With all the economic turmoil and scandals seemingly everywhere you turn, in markets all over the world, many people are trusting managers of active investment products. Why pay higher fees for players in a rigged, or at the very least an incredibly tumultuous, game? Passive investment managers charge lower fees whose decisions are dictated by a pre-determined structure and strategy.
“This is a very black and white point of view that will do your investments more harm than good,” says Richard Cayne of Meyer International. Richard advises his clients to carefully consider both strategies – they each have their pros and cons, and they both can be part of a profitable financial plan.
What is active investing?
An active investment manager is actively engaged in deciding what and when to buy and sell. This sounds simple, but it is actually a very complex, involved commitment. The manager must research extensively and be able to quickly absorb and analyse market data to make decisions that will beat the market. Considering all the variables that affect a financial instrument, this is a profound undertaking. This is why active investment managers charge higher fees. But how well do they perform? In recent years, not so well. According to Morningstar’s Active/Passive barometer, active funds have been underperforming passive funds, especially over longer time periods.
So why bother with them? Under certain conditions, active investing can pay off very well. Before you hand your money decisions, do some research. Is the manager an expert in the fund sector or emphasis? If the strategy is too general, this usually does not bode well for active management. Also, success with this strategy often relies on being first in to profit most. In more developed markets, this is difficult since there is literally a wealth of information available. Emerging markets and sectors will often require specialised access and insights that can help active investing thrive. Also, active investing can respond immediately to sudden changes in the financial world, like the recent Brexit vote.

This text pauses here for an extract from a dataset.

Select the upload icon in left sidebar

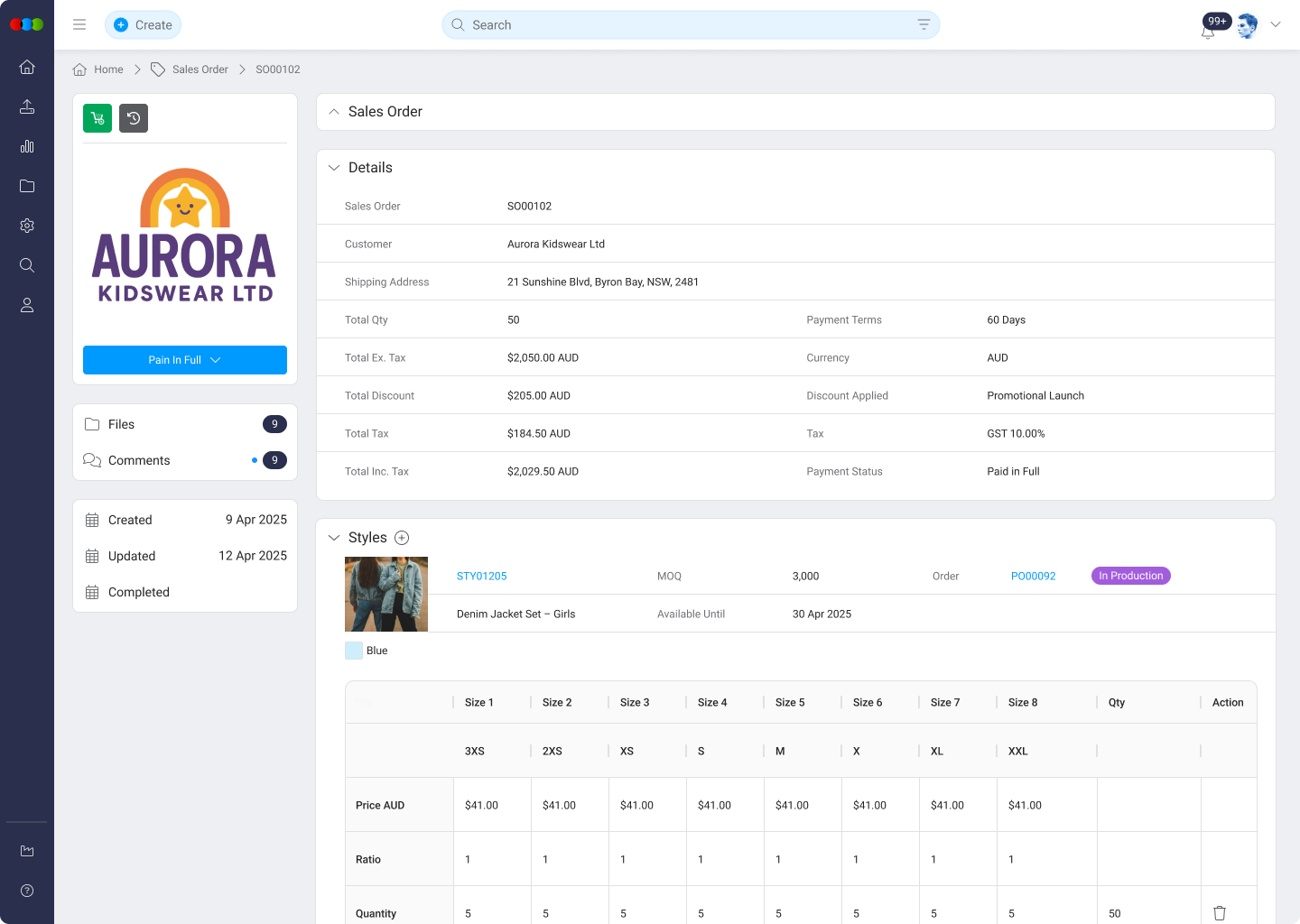[26, 106]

What about passive investing?
While active investing relies on an individual analysis of a specific dataset, passive investing looks to the overall performance of a certain group of equities or debts. Passive investing focusses on a certain index like the S&P500 or the DJIA or a set exemplar from a specific sector or exchange. Then investments are chosen that match that given group. The idea is that while it may be hard to predict a single investment that will beat the market, the market, whatever that may be, will perform consistently and, in times of loss, will eventually correct and profit.
So, while passive investing may not reap huge returns, it offers the possibility of dependable, constant returns that investors may feel they have more control over (since they will know at any time what investments are being made).
Now, what to choose?
So, there are many variables that can affect both strategies, for good and for bad. It would then not be wise to write off one for the other. When making any financial decision, all possible scenarios and options should be weighed, from how much risk you want to take to whether you believe certain sectors or markets are worth special attention.
“You really need to be realistic about what type of returns you’re expecting from your portfolio over a set time period,” Richard Cayne counsels. “Both active and passive investment strategies have their place, you just need to be thoughtful about what their places are for you. A good financial advisor should be able to work with you and help you plan appropriate allocation.”
“Also, a lot of people forget that their investment decisions are not set in stone,” Richard adds. “Markets fluctuate, so should you. There’s no need to make adjustments at every report of a downturn or potential economic hiccup, but you definitely should revisit your portfolio regularly with your advisor to make sure it reflects market trends and your risk appetite.”